Figures (5)  Tables (0)
    • Figure 1. 

      Sulfamethoxazole (SMX) degradation dynamics and effects on denitrification and N2O emissions. (a) Degradation of 13C- and 12C-SMX in active vs sterilized sediments over 30 d. Time-course changes in (b) denitrification rates, and (c) N2O release under SMX gradients (0–1,000 μg L−1). (d) Time-course changes in denitrification rates and N2O release among blank (0), environmental concentrations (0.05–5 μg L−1), and therapeutic concentrations (50–1,000 μg L−1). Error bars represent standard deviations (n = 3). Lowercase letters denote significant differences among treatments (p < 0.05).

    • Figure 2. 

      SMX effects on denitrification and sulfonamide resistance gene abundances.

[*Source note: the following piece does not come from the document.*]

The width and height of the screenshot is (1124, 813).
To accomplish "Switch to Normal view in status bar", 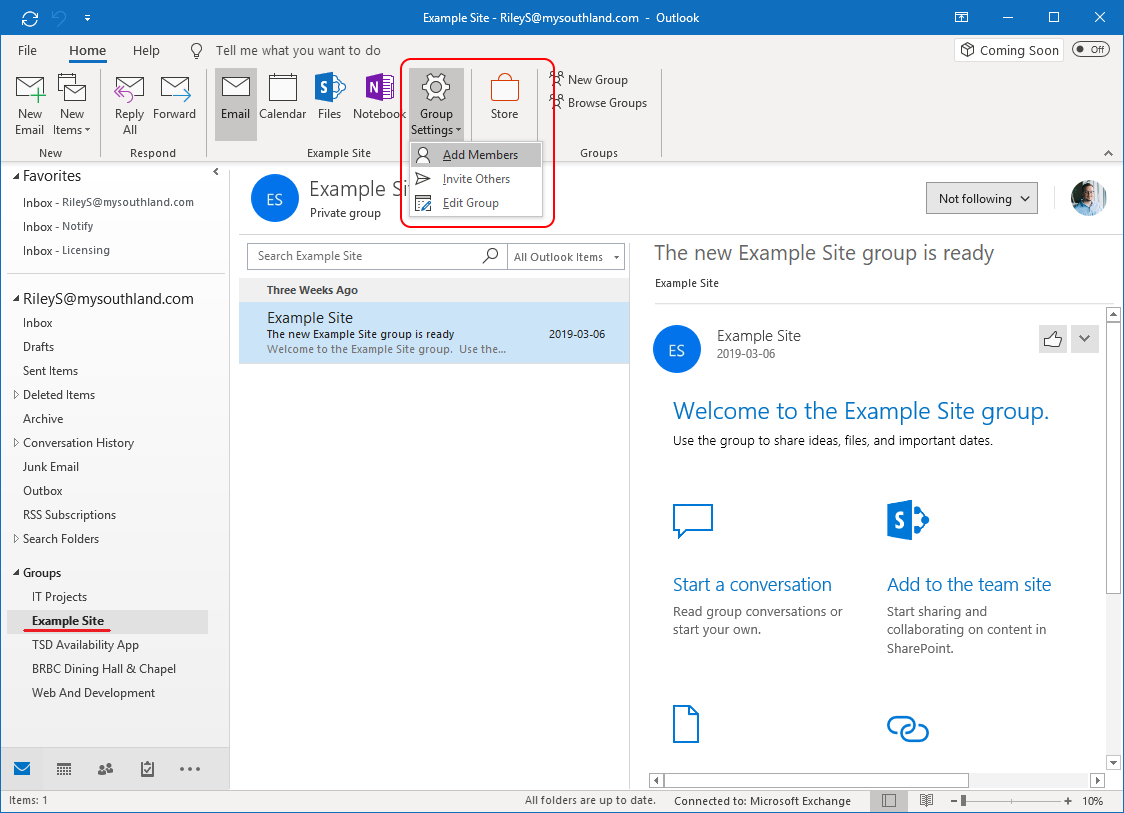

Temporal changes in (a) nirS, (b) nirK, (c) nosZ, and (d) sul2 gene copy numbers across SMX concentrations (0–1,000 μg L−1). Error bars represent standard deviations (n = 3). Lowercase letters indicate significant differences (p < 0.05).

    • Figure 3. 

      SMX-driven shifts in sediment bacterial communities. (a) PCoA (Bray-Curtis) showing community separation by SMX (PERMANOVA, R = 0.4979, p = 0.001). (b) ACE index (richness) response to SMX concentration. (c) Phylum-level composition highlighting Proteobacteria, Actinobacteria, and Chloroflexi. (d) Phylogenetic cladogram of SMX-sensitive OTUs (LEfSe; p < 0.05). (e) Heatmap of SMX-responsive genera; color = log-fold change vs control.

    • Figure 4. 

      Active SMX-assimilating taxa and microbial interactions identified by DNA-SIP. (a) Relative abundance of 16S rRNA gene in CsCl density fractions (13C- vs 12C-SMX). (b) Phylum composition of 13C- and 12C-labeled DNA. (c) Differentially enriched genera and phyla in 13C-DNA; bars = mean abundance, diamonds = proportional difference (*** p < 0.001). Co-occurrence networks for (d) 12C-, and (e) 13C-communities. Nodes: taxa (phylum-colored); edges: positive (gray)/negative (red) correlations.

    • Figure 5. 

      Mechanistic link between active SMX-degrading bacteria and denitrification. (Center) DNA-based stable isotope probing (DNA-SIP) with 13C-SMX identified denitrifying bacteria (Pseudomonas, Bacillus, Bdellovibrio) as primary assimilators of the antibiotic. (Upper left) Dominant bacterial phyla responsible for SMX assimilation (Proteobacteria, Myxococcota). (Bottom center) Phylogenetic distribution of 13C-enriched operational taxonomic units (OTUs), highlighting additional key degraders (Spirochaetota, Desulfobacterota). (Right) Heatmap showing SMX concentration-dependent responses of key nitrogen (N) cycling genes, linking antibiotic stress to disrupted N-cycling pathways. The genes analyzed include those for nitrogen fixation (nif, nitrogenase), which converts dinitrogen gas to ammonia; nitrification (amo, ammonia monooxygenase; hao, hydroxylamine oxidoreductase; nxr, nitrite oxidoreductase), which oxidizes ammonia to nitrate; the complete denitrification pathway (nar, nitrate reductase; nirK/nirS, nitrite reductase; norB, nitric oxide reductase; nosZ, nitrous oxide reductase), which reduces nitrate to dinitrogen gas; dissimilatory nitrate reduction to ammonium (DNRA) (nrfA/H, cytochrome c nitrite reductase complex), which reduces nitrite to ammonia; and assimilatory nitrate reduction (nirB/D, assimilatory nitrite reductase), which incorporates nitrogen into biomass.